Explain why numpy should not be imported from source directory
Asked Answered
K

5

22

Disclaimer of research:

I have examined the following other StackOverflow questions:

Perhaps to some, those may answer my question, but according to my knowledge, I still do not understand the situation.

I am trying to import numpy so that matplotlib will work, but upon execution of the __init__.py file in the numpy folder, the following error message is displayed:

ImportError: Error importing numpy: you should not try to import numpy from
    its source directory; please exit the numpy source tree, and relaunch
    your python intepreter from there.

Explain what it means to import something from its source directory as opposed to some other way of importing it. Does it mean that it should not be source code when it is imported? Or does it mean that it literally is just the wrong directory/folder that I am importing. I know that one other StackOverflow answer is:

The message is fairly self-explanatory; your working directory should not be the numpy source directory when you invoke Python; numpy should be installed and your working directory should be anything but the directory where it lives.

However, I don't understand this. Aren't you supposed to import things that you want to work with?
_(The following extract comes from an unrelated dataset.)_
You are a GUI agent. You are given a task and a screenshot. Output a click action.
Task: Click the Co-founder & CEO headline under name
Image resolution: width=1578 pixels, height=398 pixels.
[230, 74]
I'm assuming that the import command combines the source directory into your current working directory in this statement.

I also read the other answers such as:

  • Using distutils to install local directories

  • Using virtualenv to create a virtual system directory

  • Using Enthought's EPD to have numpy pre-installed in what I believe to be the system directory, and

  • Using a command like $ dpkg -i --force-not-root --root=$HOME mypackagename.deb to create what I believe is some kind of sub-system directory that is treated like a system directory.

So, correct me if I'm wrong, but does numpy somehow strongly require to be somehow installed in the main system directory?

Machine status:

I am using Windows machines without administrative privlidges. They have Python 3.3 Shell as well as matplotlib installed. When running command prompt, python and python3 are not recognized. I have to run the Python shell from the applications menu. I can successfull begin importing matplotlib from even my own directory, different from theirs, but it stops upon reaching __init__.py of the numpy module, if it exists and reports the error stated above.

Update:

Luckily, my administrators were able to directly install numpy correctly in the site-packages folder. Thank you for answering my question though. I understand the situation a lot more because of you.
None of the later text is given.